The Rosetta spacecraft has been woken up from a three year hibernation. The spacecraft was originally launched in 2004 and had travelled around the sun five times.
It had then been ‘asleep’ in order to save power. Rosetta will now be used to get alongside comet 67P/Churyumov-Gerasimenko. The hope is the spacecraft will be able to drop a space lander on the comet’s surface before the end of the year.
Euronews spoke to the presenter of its Space programme, Jeremy Wilks, at the European Space Agency’s operation centre in Darmstadt, about the significance of what Rosetta is doing.
euronews: Let’s go now to the European Space Agency’s operation centre in Darmstadt and join Jeremy Wilks, presenter of euronews’ Space programme. Jeremy it is a mission of ‘firsts’ carried out at what are mind boggling distances, 800 million kilometres away from earth. How significant could the findings prove to be?
Jeremy Wilks: Well it has the potential to be a real game-changing mission because this is the first time, and you have to really understand this, the first time, that somebody has caught up with a comet with their satellite, then flown alongside for over a year, they hope, and then put a lander right down onto its surface. We’ve been past comets in the past, we’ve had a look at them, we’ve taken photos of them but we’ve never been down onto the surface, really examined the materials that are there, and then tried to evaluate what the comet is made from. The reason that’s important is that comets could contain the water that was brought to earth a long time ago, for example. The water that we have here could have come from comets, also some of the fundamental building blocks of life could have come from comets as well. So if the scientists find them and confirm them, and that’s going to be happening in the next few years, it’s going to be very significant indeed.
euronews: We’re always talking about crossing frontiers in space exploration, this is what Rosetta is going to do?
Jeremy Wilks: Well Rosetta is at a kind of frontier at the moment.

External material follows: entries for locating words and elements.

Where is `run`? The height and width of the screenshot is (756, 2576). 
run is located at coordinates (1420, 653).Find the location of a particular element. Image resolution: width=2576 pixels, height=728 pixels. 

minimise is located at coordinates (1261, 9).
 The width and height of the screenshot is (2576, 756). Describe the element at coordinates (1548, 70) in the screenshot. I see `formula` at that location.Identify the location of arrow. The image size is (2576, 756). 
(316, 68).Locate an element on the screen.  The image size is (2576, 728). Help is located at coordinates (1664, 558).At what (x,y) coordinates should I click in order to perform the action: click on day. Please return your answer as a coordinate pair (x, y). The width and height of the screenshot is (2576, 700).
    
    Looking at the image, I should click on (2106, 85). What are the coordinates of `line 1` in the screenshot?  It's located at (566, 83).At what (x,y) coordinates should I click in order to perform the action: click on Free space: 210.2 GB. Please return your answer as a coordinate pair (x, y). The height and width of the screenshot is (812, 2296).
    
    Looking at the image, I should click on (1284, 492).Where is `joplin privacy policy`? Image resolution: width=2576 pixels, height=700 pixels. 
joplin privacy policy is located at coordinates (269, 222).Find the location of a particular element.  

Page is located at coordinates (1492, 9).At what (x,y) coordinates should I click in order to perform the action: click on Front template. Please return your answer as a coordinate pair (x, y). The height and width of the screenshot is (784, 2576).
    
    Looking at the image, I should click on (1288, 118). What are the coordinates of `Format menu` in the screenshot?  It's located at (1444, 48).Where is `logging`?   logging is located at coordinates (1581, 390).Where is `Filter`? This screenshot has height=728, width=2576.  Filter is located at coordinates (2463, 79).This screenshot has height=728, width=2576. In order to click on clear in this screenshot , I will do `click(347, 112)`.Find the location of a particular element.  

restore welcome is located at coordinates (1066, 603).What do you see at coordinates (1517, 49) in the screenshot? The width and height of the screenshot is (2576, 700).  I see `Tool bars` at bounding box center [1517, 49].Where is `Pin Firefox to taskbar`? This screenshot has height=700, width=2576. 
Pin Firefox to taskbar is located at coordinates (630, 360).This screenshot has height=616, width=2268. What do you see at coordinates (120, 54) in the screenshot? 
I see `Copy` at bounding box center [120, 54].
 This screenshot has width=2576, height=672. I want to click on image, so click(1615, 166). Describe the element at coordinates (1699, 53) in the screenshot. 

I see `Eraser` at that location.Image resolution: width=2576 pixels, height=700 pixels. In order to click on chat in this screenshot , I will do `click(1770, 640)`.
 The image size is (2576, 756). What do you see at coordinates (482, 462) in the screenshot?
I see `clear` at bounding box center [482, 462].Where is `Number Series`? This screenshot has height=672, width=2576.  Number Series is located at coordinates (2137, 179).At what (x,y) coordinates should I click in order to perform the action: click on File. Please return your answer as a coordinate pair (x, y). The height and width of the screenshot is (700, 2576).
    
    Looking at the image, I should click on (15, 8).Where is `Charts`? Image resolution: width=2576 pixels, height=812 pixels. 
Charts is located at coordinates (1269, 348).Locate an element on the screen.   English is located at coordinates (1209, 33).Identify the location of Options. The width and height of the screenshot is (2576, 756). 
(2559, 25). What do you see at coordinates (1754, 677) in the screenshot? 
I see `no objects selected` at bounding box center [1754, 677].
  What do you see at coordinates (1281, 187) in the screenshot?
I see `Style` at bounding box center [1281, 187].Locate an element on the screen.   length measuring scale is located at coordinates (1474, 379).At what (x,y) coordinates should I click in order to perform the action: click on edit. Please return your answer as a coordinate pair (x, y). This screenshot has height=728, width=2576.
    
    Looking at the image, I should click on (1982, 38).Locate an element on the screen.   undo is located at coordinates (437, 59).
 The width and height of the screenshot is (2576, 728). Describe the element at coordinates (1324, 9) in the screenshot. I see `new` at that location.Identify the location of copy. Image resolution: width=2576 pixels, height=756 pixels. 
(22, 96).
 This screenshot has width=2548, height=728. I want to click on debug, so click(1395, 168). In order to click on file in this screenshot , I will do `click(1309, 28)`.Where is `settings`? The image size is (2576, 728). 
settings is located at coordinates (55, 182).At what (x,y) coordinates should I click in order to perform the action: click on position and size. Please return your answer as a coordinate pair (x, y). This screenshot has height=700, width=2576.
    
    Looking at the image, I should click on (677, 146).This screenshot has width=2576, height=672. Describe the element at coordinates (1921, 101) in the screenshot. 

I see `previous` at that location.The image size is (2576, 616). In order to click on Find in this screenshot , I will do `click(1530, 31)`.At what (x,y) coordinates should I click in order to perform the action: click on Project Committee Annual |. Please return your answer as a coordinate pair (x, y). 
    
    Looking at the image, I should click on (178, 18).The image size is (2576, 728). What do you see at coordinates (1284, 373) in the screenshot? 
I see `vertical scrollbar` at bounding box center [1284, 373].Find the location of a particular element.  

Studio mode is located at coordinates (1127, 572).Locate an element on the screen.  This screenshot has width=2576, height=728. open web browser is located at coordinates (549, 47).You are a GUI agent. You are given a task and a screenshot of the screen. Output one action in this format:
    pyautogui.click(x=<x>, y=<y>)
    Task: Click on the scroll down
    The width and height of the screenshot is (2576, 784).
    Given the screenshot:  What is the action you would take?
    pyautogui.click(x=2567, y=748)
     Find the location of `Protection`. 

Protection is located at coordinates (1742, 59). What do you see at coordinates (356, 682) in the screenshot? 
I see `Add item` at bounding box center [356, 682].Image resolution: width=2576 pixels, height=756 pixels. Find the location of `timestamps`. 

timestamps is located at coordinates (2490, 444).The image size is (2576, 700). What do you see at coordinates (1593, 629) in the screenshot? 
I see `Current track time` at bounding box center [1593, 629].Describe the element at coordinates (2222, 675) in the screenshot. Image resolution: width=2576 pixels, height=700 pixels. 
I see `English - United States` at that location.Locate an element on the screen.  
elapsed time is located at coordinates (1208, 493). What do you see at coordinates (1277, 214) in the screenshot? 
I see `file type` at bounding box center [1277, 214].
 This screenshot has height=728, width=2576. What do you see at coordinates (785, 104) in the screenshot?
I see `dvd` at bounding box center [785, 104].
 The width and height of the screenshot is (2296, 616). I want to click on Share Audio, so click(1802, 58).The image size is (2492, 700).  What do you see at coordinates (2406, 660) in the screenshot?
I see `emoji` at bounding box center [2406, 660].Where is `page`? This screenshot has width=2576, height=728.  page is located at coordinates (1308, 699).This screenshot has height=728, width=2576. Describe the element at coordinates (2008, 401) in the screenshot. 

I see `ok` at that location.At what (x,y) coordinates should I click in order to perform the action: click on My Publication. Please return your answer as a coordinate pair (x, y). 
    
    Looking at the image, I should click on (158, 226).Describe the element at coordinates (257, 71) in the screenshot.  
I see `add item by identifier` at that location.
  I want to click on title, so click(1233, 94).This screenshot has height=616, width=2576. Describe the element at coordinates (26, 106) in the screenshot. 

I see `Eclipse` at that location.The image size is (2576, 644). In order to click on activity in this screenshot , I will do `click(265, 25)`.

Because it’s so far away from earth it’s really at the limit of where they can start to get power on those huge solar panels it’s got, so 11 o’clock this morning it started to have its wake up routine and then this afternoon it will finally send its first signal. When it comes to scientific frontiers, when Rosetta catches up with that comet that, as I said, really is the edge of our understanding. We’ve never been that close to a comet before and so when it manages to do that, in about August this year, it will be truly groundbreaking science.